What are the responsibilities and job description for the Medical Insurance Verification Specialist position at kcraig@ews-o.com?
As a leader in our field, our mission is to provide quality infusion services to patients and medical practices, including a 24‐hour clinical support hotline. Our team effort provides product management and clinical support to enhance the lives of our patients and the communities we serve. Service is always our highest priority; keeping the patients’ health & safety at the center of everything we do.
Position Overview:
The Verification/Authorization Specialist is responsible for verifying patient eligibility and benefit information. This specific position will be responsible for focusing on the Veterans Affairs (VA) Community Care Program. The idea candidate will have the ability to interpret benefit information, understand insurance terminology, and coordinate with insurance payers, VA Community Care providers and VA facilities to secure necessary documentation and approvals timely.
Position Responsibilities:
- Responsibilities include initiating, following up, and securing authorizations sent to third-party payors
- Review and confirm patient insurance details to ensure eligibility for services.
- Track and follow up on all pending authorizations within 7 – 14 days depending upon payer guidelines to expedite the claims process.

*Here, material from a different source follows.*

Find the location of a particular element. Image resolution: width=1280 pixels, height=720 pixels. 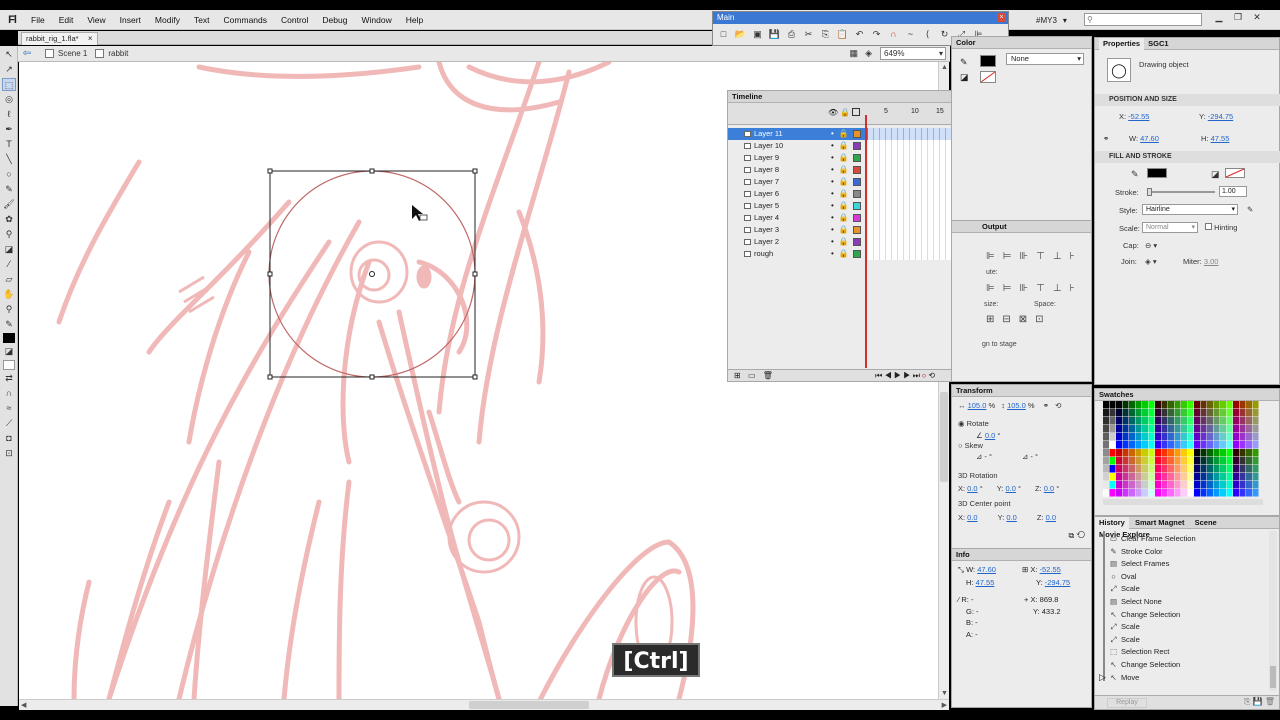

- Process authorizations electronically, utilizing payer portals, fax, or telephone working with the payers to secure authorizations retrospectively and/or requesting single case agreements for out of network patients
- Obtain authorization renewals, verify physician written orders are active, and certification of medical necessity is in place
- Work closely with customer service team and sales representatives to secure clinical notes and other supporting documentation required to obtain authorizations timely
- Verify authorization quantities and ensure effective dates are returned and processed correctly by the third-party payers, and loaded correctly in all systems
- Organize work to avoid lost revenue due to filing limitations
- Review and verify all insurance plans and confirm patient's eligibility and benefits specific to DME.
- Review and interpret insurance group pre-certification requirements, ensuring that proper pre-authorizations have been obtained from the payer and documented in HDMS / OnBase.
- Input the correct Payer Plan ID# and enter data into systems to ensure accurate billing for current and future services.
- Determine the extent of liability for insurance plans, coordination of benefits, and personal responsibility.
Requirements:
- Associate degree (A. A.) or equivalent; two to four years related experience and/or training; or equivalent combination of education and experience.
- Minimum of 2 years' experience in a healthcare setting
- Proficient in interpreting medical insurance benefits and terminology
- Organizational skills
- Strong follow-up
- Good troubleshooting skills
The ideal candidate must be a rigorous analytical thinker and problem solver with the following professional attributes:
- Strong work ethic
- Sound judgment
- Proven written and verbal communication skills
- Natural curiosity to pursue issues and increase expertise
- Pursue and design innovative analytical performance metrics
- The courage to promote and defend ideas and analyses
- Strives to make an impact on improving our business processes and results
- Exemplary honesty and integrity
- Ability to collaborate effectively and work selflessly as part of a team
Job Type: Full-time
Pay: $20.00 - $23.00 per hour
Expected hours: 40 per week
Benefits:
- 401(k)
- 401(k) matching
- Dental insurance
- Flexible schedule
- Health insurance
- Life insurance
- Paid time off
- Vision insurance
Application Question(s):
- Do you have a year or more experience in the medical field or working with medical insurance? If so, we are very excited to talk with you about this opportunity.